He was apparently oblivious to my carnal thoughts, and he kept talking, his voice low in my ear as we step-quick-quick-ed our way around the small room. “But I thought of something else. The Little Prince by Antoine de Saint-Exupery. Have you read it?”
“Yes.”
“The little prince in the book is so wise but so sad. Has so much to offer this world and yet he can’t stop pining for the one he loves.”
Colchester looked right into my eyes and I couldn’t look away.
His voice didn’t get quieter but it got deeper. “And it seemed so perfect. You are a little prince, Embry Moore, in every way I can imagine. Rich and spoiled, like Sebastian…and yet dreamy and sad, like the little prince from Saint-Exupery’s book.”
Little prince.
It should sound diminishing, condescending, and yet when he said it…I don’t know, it felt like an honor. A compliment. It felt right, like it was my true name and had been my true name all along, simply waiting to be discovered.
“Little prince,” I repeated, tasting the words on my tongue.
“And what a prince you are.”
I looked sharply at him, expecting to see that he was teasing me, but there was no trace of humor in his face. Only seriousness and honesty and—
“I leave for thirty minutes and you two turn into a ballroom dancing how-to video?”
We both stopped moving at the sound of Morgan’s voice, and I could feel my anger at her like a living thing, climbing onto my shoulders and ready to launch itself at her. But before I could speak or move or anything, she was next to us, physically pressing us apart. “I’m ready to go back to the hotel,” she said, very regally for someone who’d just had bad schnitzel. She dropped some euros onto the table before she slipped her arm through Colchester’s. And gallant man that he was, he let her, and did it with a smile, and thus whatever had just unfolded between us was closed back up.

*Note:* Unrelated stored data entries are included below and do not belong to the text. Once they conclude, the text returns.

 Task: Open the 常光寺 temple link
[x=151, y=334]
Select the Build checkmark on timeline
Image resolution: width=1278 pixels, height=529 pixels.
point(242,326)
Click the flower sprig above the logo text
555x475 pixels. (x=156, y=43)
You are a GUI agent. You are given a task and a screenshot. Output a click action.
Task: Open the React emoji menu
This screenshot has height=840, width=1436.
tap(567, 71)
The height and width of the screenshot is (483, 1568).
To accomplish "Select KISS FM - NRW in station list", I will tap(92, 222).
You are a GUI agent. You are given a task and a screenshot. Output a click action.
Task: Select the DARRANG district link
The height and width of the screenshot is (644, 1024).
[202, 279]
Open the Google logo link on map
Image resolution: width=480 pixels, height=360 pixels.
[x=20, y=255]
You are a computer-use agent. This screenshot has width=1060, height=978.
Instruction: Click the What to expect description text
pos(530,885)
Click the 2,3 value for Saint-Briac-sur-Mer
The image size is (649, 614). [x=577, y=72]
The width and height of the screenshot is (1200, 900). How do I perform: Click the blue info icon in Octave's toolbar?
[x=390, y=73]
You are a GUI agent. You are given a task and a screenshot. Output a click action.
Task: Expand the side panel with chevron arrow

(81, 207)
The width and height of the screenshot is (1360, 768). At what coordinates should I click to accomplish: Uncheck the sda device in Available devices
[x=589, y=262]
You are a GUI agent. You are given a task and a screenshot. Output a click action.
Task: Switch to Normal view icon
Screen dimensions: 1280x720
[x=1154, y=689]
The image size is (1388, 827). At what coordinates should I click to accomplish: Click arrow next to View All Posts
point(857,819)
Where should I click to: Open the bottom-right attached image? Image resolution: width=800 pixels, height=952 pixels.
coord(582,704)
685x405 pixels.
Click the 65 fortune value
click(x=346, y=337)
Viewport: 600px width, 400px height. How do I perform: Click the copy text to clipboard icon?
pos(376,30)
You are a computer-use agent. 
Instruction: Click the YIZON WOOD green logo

Except as we walked into our hotel lobby, as I peeled away from the happy couple to spend a couple lonely hours at the hotel bar, Colchester turned to me and said, “Goodnight, little prince,” with that rare smile I only saw if he was dancing with me or hurting me.
And I shivered.
And shivered and shivered, no matter how many drinks I drank to warm me up, no matter how hot I turned up the water in my shower, and when I finally gave in to the itchiness, the hate, and the memory of his body pressed against mine, when I finally closed my eyes and began fucking my fist and imagining it was Colchester’s large, rough hand instead of my own, well…I shivered then too.
6
Embry
before
Something had changed for me. But only for me.
Morgan and Colchester spent the rest of the week like they had before the dinner—before Colchester said those words to me—and fucked like rabbits next door. It was just as well, because finally allowing myself to think of him in that way had unlocked some hungry door inside of me, and I don’t know how I would have behaved if I’d had to face him then. As it was, I went looking for people to scratch the Colchester-shaped itch inside me. Dark-haired boys, tall boys with broad shoulders, boys that looked serious and stern even in the bright lights of a dance club. And then I’d let myself pretend as I fucked them, as I slicked up my cock and pressed into them. It was Colchester I was fucking, it was his arrogant, perfect body under mine. And when they fucked me, I pretended the same, that he’d snuck into my barracks late at night and clapped one of those large hands over my mouth as he used me. Or maybe he’d defeated me in another drill, and right there in the forest, he’d pinned me to the ground and took what was his.
But then those Czech boys would smile the wrong way or speak in the wrong voice, and the illusion would pop like a soap bubble, and I’d feel itchier and more miserable than ever. What did I think would happen? That these boys would transform as I fucked them, whisper little prince into my ear as they came?
Stupid, stupid, stupid.
And how was I supposed to live with this, this…problem, on base? I had at least nine months left of this deployment, and it was too much to hope Colchester would disappear on his own. No, I would just have to shove it down and pretend it away. That was the only answer.
Soon it was time to go back to Ukraine, and we bid Morgan goodbye at the train station. She and I shared a brief hug, and I kissed her on the cheek out of habit, but with Colchester, she lingered longer in his arms, kissing him on the mouth and keeping his face close to hers with a hand on his neck as she said goodbye. She’d traded her morning beauty routine for more time in bed with Colchester, and with her loose, messy hair and those unusually flushed cheeks, she almost looked like a different woman. A woman who smiled genuinely, who looked at the world with bright eyes. And as I paced away to have a cigarette and give them some privacy, I marveled that both brother and sister should fall so hard for the same man.
Surely he realized that. Surely he saw it, the way we both acted around him.
And it was when the wind blew around us and Morgan’s skirt fluttered up around her thighs that I saw the welts there, red and scattered, mingled with marks that looked a few days older, and I began to understand a little. Not all the way—that would take years—but I began to see that Colchester’s attention would be a dangerous, painful thing to have.
Which of course made me want it all the more.
The fighting began in earnest. They didn’t call it war for four more years, but it didn’t matter what they called in Washington, D.C. It was war.